→ **Istruzioni del compito**
Ricopia parola per parola queste righe del materiale: comincia dalla riga che contiene "Open the keyboard" e fermati dopo quella che contiene "(x=662, y=22)".

---

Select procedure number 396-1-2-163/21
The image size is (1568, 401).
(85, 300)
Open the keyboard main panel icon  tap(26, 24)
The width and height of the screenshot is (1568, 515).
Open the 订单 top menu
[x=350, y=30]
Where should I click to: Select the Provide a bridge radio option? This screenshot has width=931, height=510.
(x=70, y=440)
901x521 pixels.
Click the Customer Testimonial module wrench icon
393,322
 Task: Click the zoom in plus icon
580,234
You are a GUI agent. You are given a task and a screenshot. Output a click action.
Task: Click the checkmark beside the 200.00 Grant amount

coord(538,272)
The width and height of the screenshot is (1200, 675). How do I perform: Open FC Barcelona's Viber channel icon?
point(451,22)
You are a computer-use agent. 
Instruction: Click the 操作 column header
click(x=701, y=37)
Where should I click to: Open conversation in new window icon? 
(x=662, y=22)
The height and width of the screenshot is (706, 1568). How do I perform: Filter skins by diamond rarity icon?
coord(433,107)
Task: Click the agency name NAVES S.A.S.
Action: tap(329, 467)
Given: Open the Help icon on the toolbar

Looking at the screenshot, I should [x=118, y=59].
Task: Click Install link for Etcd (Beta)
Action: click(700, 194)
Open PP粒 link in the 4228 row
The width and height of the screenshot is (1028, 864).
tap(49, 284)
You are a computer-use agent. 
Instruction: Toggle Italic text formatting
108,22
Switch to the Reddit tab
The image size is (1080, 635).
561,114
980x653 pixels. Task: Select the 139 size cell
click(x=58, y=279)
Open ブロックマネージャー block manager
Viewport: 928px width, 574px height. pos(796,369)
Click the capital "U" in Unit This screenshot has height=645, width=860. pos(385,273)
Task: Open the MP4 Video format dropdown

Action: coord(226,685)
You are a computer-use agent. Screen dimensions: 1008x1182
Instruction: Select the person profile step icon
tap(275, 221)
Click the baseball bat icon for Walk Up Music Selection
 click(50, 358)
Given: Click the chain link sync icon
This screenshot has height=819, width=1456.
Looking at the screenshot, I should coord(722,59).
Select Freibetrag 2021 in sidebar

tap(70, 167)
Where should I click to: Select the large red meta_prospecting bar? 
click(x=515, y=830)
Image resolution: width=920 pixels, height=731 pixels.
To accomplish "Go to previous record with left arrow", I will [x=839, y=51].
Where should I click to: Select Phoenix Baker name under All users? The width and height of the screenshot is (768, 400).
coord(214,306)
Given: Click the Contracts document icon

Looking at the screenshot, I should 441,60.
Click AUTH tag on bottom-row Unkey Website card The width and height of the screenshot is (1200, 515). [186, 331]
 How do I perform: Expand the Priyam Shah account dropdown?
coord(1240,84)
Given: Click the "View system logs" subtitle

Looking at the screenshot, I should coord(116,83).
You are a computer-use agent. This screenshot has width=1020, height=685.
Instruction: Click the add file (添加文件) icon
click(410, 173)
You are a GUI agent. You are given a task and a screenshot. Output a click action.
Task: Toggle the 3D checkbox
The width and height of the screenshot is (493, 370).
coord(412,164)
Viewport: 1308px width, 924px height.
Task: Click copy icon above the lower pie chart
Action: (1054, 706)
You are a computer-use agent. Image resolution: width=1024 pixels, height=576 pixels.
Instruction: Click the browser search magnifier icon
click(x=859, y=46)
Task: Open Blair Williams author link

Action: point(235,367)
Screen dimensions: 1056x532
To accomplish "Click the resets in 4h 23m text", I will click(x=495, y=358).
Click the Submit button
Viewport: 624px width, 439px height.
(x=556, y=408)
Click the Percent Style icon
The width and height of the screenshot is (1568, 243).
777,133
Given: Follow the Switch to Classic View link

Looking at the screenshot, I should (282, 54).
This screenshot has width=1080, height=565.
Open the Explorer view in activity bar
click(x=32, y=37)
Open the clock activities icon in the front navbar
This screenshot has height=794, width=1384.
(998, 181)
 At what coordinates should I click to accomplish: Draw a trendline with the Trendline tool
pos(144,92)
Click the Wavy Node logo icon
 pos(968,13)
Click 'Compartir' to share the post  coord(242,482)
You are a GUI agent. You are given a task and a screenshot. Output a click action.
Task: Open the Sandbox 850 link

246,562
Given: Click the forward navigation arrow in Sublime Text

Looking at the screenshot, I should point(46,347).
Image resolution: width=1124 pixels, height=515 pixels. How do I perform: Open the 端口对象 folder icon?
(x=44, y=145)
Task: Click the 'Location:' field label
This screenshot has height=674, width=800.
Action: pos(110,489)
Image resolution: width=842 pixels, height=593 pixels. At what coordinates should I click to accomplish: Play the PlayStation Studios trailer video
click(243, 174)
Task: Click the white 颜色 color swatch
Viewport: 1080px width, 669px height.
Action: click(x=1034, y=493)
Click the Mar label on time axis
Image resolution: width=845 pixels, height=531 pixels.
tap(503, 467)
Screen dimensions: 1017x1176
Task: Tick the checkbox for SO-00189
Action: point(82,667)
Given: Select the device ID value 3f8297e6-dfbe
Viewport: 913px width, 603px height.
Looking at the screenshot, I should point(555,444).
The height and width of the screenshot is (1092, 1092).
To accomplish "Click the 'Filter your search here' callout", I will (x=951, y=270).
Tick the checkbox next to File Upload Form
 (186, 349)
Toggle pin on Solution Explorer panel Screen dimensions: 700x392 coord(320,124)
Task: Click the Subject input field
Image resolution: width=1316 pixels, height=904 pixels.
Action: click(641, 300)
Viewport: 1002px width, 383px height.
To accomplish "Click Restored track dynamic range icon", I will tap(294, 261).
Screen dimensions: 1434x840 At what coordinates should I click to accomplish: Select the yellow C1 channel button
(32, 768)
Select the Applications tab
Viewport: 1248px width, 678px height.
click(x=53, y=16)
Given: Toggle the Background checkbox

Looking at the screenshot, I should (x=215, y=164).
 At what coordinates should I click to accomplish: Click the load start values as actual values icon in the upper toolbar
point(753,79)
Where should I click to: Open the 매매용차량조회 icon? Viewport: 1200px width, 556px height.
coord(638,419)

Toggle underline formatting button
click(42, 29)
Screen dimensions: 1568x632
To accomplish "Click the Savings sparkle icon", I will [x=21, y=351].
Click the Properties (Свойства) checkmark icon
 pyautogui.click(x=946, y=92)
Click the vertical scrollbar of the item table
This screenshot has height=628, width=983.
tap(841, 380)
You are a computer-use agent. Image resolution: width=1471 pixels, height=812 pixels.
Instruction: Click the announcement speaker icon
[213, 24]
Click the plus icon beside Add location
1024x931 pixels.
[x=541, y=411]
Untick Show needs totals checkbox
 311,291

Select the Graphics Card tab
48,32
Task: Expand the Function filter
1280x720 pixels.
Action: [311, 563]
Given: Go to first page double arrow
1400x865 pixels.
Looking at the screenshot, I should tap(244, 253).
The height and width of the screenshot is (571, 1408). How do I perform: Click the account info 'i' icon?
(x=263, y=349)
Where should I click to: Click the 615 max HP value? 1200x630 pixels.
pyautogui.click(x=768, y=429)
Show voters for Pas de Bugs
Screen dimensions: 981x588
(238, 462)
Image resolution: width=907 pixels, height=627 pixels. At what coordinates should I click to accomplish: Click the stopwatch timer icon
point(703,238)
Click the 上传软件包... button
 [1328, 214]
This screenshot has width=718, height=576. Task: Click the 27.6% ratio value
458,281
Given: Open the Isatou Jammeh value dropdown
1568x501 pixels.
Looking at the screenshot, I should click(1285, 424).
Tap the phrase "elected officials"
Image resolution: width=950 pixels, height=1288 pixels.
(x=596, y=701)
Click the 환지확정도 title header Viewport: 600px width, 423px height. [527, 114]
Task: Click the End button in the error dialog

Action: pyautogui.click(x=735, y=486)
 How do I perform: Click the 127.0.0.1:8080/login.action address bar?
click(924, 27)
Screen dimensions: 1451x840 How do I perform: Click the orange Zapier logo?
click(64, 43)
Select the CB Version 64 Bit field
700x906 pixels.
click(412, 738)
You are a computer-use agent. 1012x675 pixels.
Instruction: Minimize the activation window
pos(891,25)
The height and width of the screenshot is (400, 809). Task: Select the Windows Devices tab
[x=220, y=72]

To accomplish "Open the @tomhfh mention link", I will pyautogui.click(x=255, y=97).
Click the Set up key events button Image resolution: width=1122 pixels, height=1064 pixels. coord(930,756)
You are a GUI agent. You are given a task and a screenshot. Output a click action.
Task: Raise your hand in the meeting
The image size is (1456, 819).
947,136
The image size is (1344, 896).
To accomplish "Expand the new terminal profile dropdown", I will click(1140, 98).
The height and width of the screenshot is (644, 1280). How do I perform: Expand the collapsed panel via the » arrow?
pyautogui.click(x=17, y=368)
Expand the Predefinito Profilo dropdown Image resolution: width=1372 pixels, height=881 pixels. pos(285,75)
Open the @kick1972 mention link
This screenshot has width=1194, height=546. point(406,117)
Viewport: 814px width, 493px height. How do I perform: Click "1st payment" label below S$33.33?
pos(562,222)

---

→ **Risultato esercizio**
Open the keyboard main panel icon  tap(26, 24)
The width and height of the screenshot is (1568, 515).
Open the 订单 top menu
[x=350, y=30]
Where should I click to: Select the Provide a bridge radio option? This screenshot has width=931, height=510.
(x=70, y=440)
901x521 pixels.
Click the Customer Testimonial module wrench icon
393,322
 Task: Click the zoom in plus icon
580,234
You are a GUI agent. You are given a task and a screenshot. Output a click action.
Task: Click the checkmark beside the 200.00 Grant amount

coord(538,272)
The width and height of the screenshot is (1200, 675). How do I perform: Open FC Barcelona's Viber channel icon?
point(451,22)
You are a computer-use agent. 
Instruction: Click the 操作 column header
click(x=701, y=37)
Where should I click to: Open conversation in new window icon? 
(x=662, y=22)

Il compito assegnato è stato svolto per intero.